**What is expected:** Copy out the records from the line containing "Image resolution: width=1456" through the end of the records, requests included, and add 63 to every coordinate in the answers. Leave the pictures out.

-- START OF Dataset records --

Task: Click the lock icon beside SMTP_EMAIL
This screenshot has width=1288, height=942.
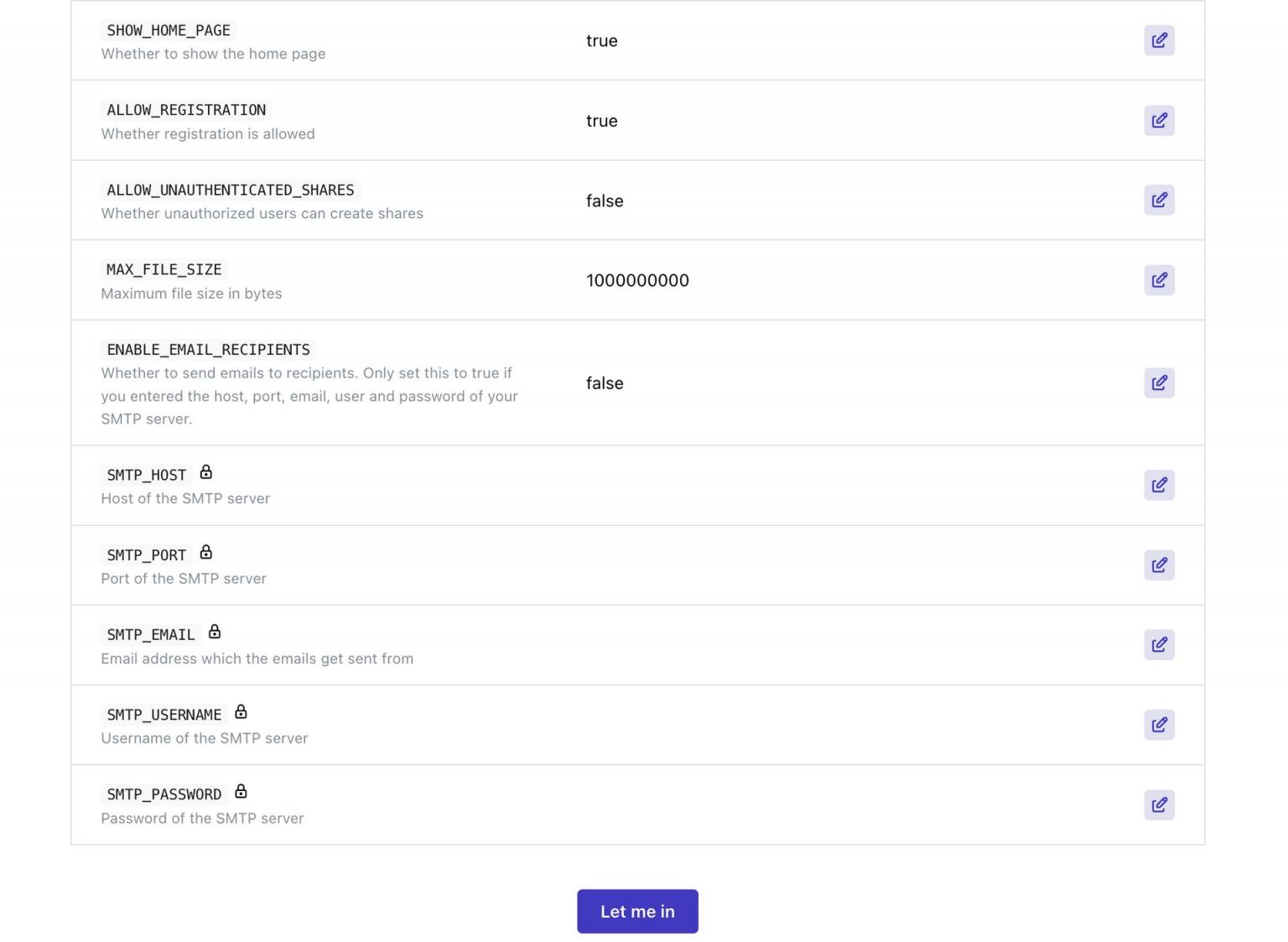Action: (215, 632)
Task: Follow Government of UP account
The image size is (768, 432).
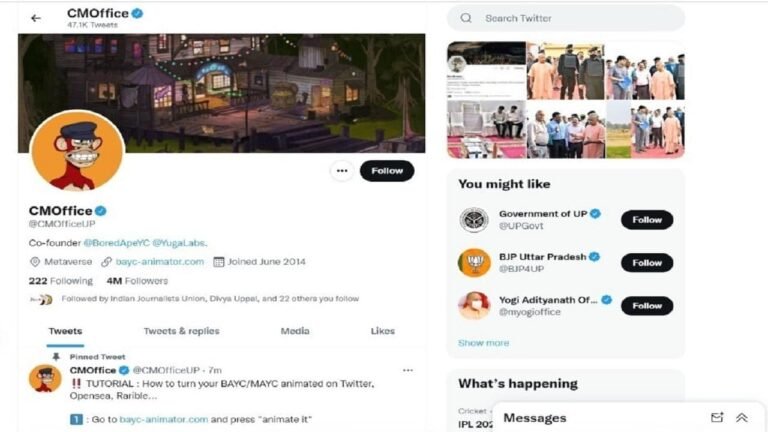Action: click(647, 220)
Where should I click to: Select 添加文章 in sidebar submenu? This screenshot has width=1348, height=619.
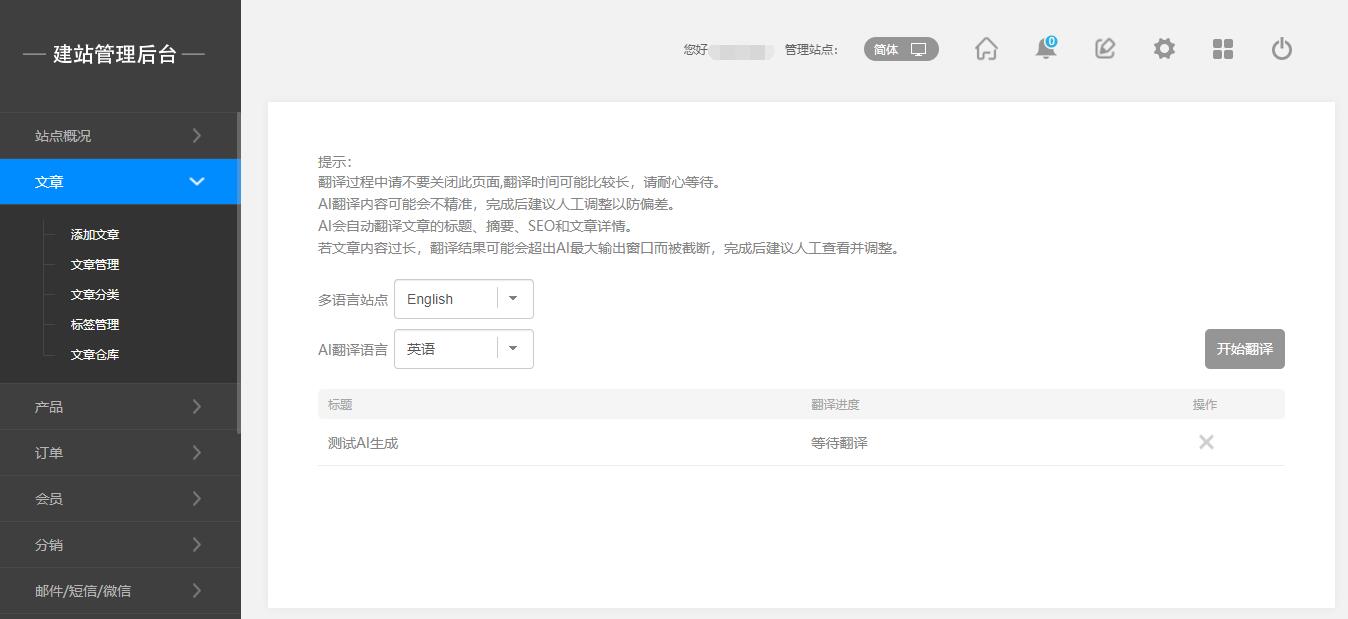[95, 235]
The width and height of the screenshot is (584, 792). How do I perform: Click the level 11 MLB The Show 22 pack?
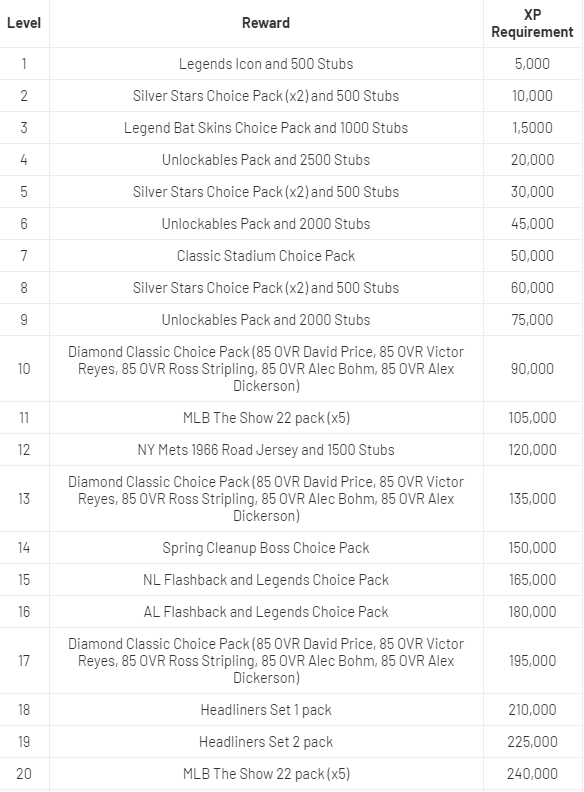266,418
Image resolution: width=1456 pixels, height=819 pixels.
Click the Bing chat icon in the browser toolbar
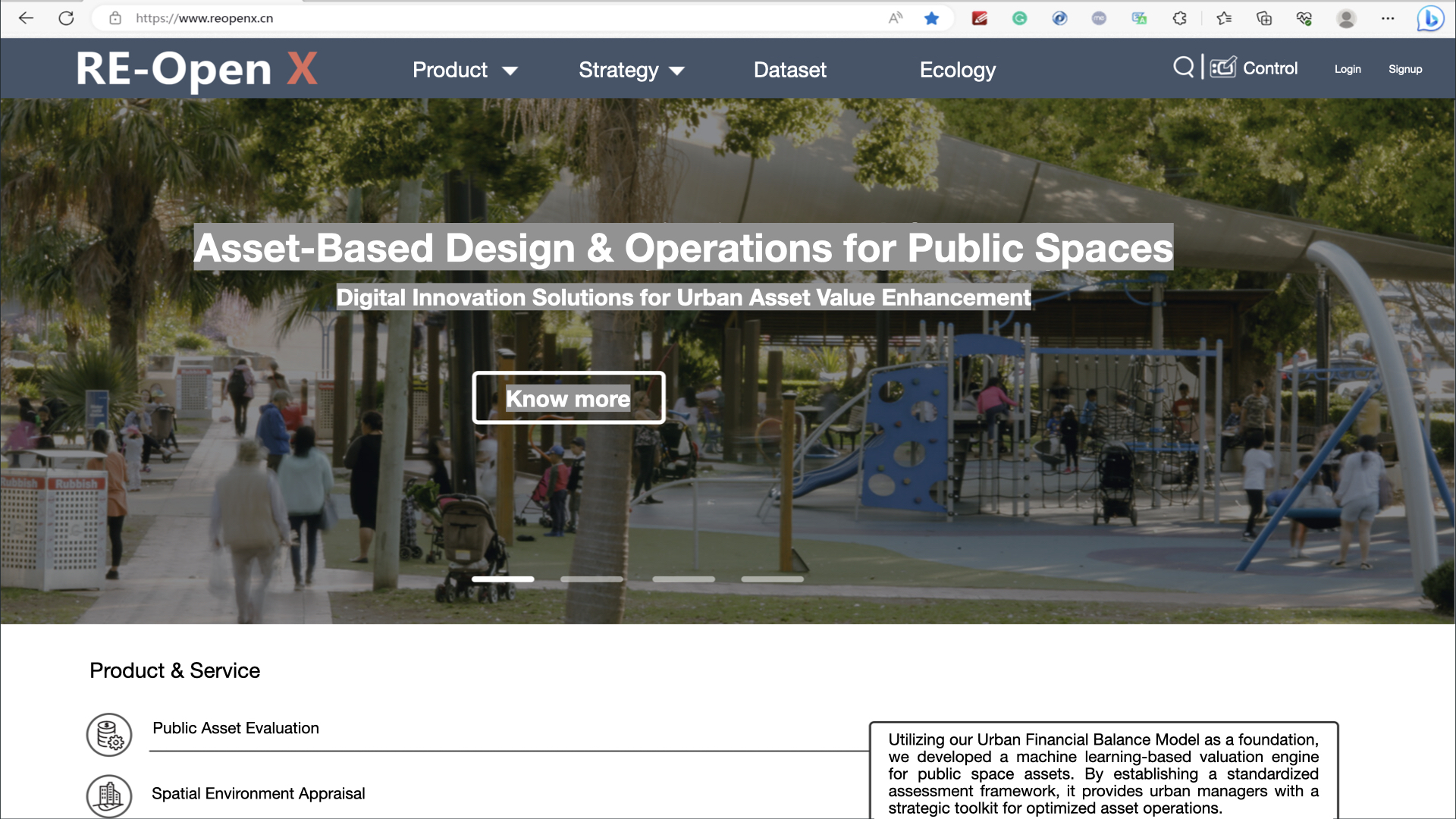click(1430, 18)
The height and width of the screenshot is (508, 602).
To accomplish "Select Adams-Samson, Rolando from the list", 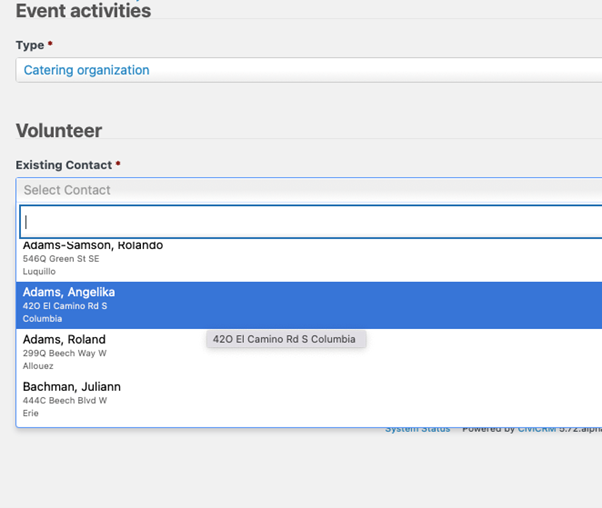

-- END OF Dataset records --

**Completed exercise:**
Image resolution: width=1456 pixels, height=819 pixels.
Click the Bing chat icon in the browser toolbar
click(1493, 81)
The height and width of the screenshot is (508, 602).
To accomplish "Select Adams-Samson, Rolando from the list", 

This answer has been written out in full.